New itself is new in Philadelphia, where the Eagles have gathered this week for their first minicamp under coach Chip Kelly. After 14 years in the same Andy Reid program -- a staggering length of time without a significant coaching change in today's NFL -- the chatter, the stories and the focus around the NovaCare Complex are all about what's new.
You have heard this week about music at practice, about the speeding up of practice tempo. You've read about Vinny Curry's weight gain and Brandon Graham's weight loss as each prepares for a possible position change in the new defense. Michael Vick and Nick Foles split first-team practice reps at quarterback. Each player had an individually prepared, personalized smoothie waiting for him when practice ended. Vick practiced with a heart monitor. Players are being given sleep monitors. Tight end Brent Celek said the communication on offense has a chance to be revolutionary.
“From a communications standpoint, it’s going to change the league,” Celek said. “I’m not going to tell you guys how, but it will. Just the way that they can communicate plays in and get us the stuff, it’s pretty cool. It’s something that I never even thought was possible in the NFL. Seeing the stuff he’s doing, he has a reason why he does everything that he does, and a reason why each play is called what it is. And it all makes sense.

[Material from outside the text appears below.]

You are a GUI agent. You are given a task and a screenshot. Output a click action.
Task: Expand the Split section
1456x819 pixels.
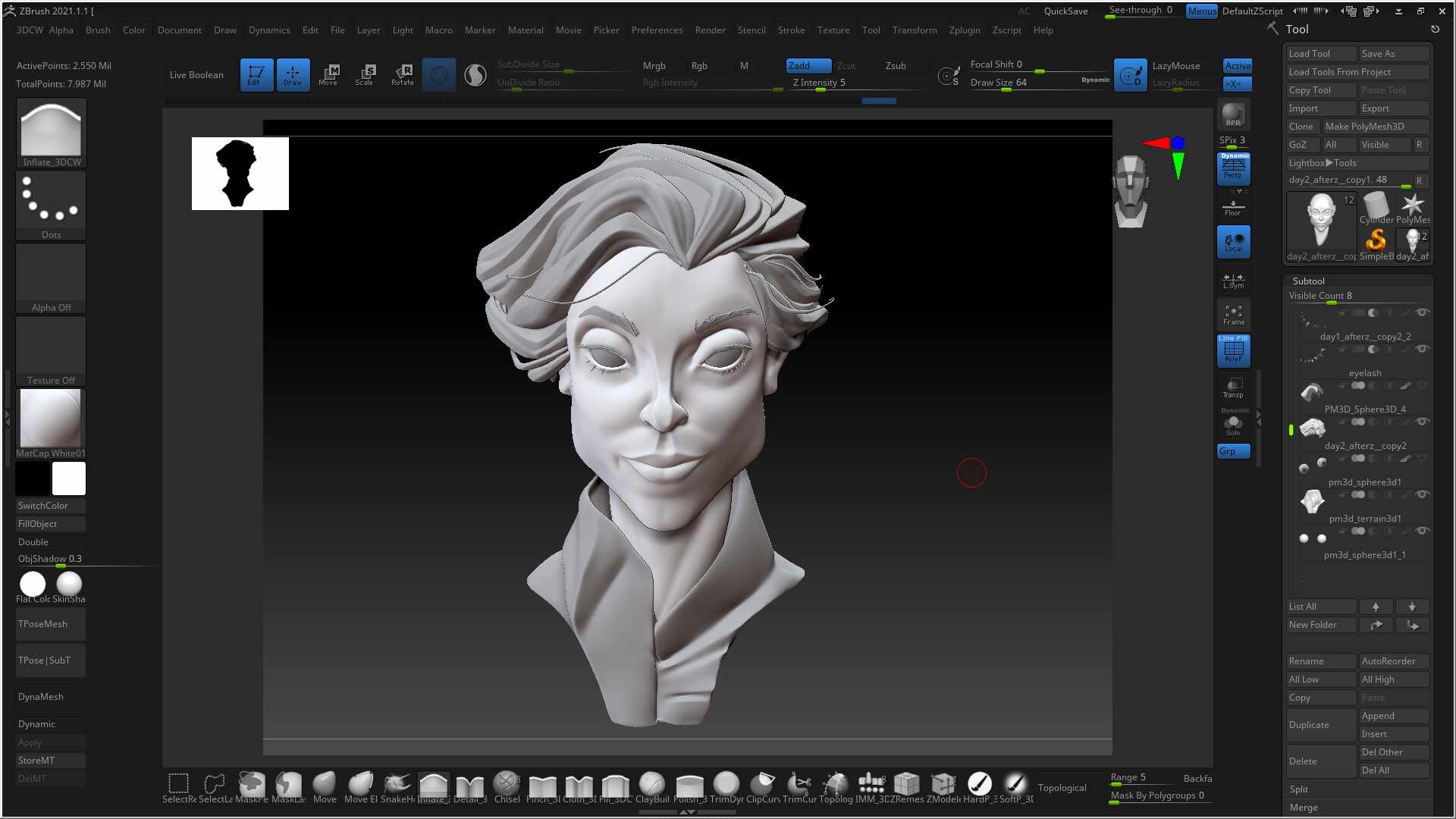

“I can’t say that we’re going to be super successful, but from a communications standpoint, it’s insane. I think it’s awesome.”
Yeah, new is fun, and it's been a long time since much was new around the Eagles. So there's no need to go old-school-NFL wet blanket on this situation and start grumbling about how some new young coach is going to fall flat on his face trying to reinvent the league. Kelly is forward-thinking, his methods are research-based, and there's nothing wrong with that.
But the good thing about a results-oriented business like sports is that time ultimately does determine the value and validity of any new coach's ideas. The proof is on the field and in the standings. Years from now, we'll either still be writing stories about Kelly's smoothies and sleep monitors or we'll have forgotten all about him. It all depends on whether his Eagles win.
It's up to the decision-makers to remain more level-headed than the fans or even the players. But Jeffrey Lurie and Howie Roseman must at least occasionally let themselves dream about Celek's proclamation coming true. They targeted and hired Kelly to overhaul their franchise and lead it into the future. They're paying him a significant amount of money to do this. At the outer reaches of their imagination, they must sometimes think how great it would be if someday people were saying of Kelly, "He changed the league. What a great hire that was."
But there's work to be done in the meantime if that's to happen. The defense has to come together in whatever hybrid form Kelly and Billy Davis are imagining for it. Regardless of how they line up the front seven, they have to make sure they put the right pieces behind them in the secondary. Smoothies or no, that's a question-mark area right now. The offensive line needs to get and stay healthy, and the electric playmakers they have at wide receiver and running back have to make electric plays. Sleep monitors or no, all of that still lives in the realm of potential.
Above all else, Kelly and the Eagles must find their long-term answer at quarterback. If that answer is on the current roster, it's a long way from making itself apparent. Maybe they get something out of Vick or Foles that's more than the rest of us expect. Maybe they find someone in the draft next week. But unless they find their on-field leader at the most important position, their sideline leader can move training camp or change the defense or play music at practice as much as he wants and the Eagles aren't going to win enough games over the next couple of years to make any of that look smart.
Kelly doesn't have to make the 2013 playoffs to be a success. He's thinking long term, and that's what his bosses hired him to do. But "long term" isn't always as long as an NFL coach would like it to be. If the Eagles struggle this year, the April smoothies are going to start being a talk-radio punch line. And if they struggle again next year and the year after that, they're going to be a forgotten footnote while Kelly's replacement tries his own way of fixing things.
Everything about Kelly and the Eagles and what's going on in Philadelphia this week is fun and exciting, and it should be. Whether the excitement is ultimately justified, however, will depend on what happens on the real field in the big stadium in the games that count in the coming autumns and winters.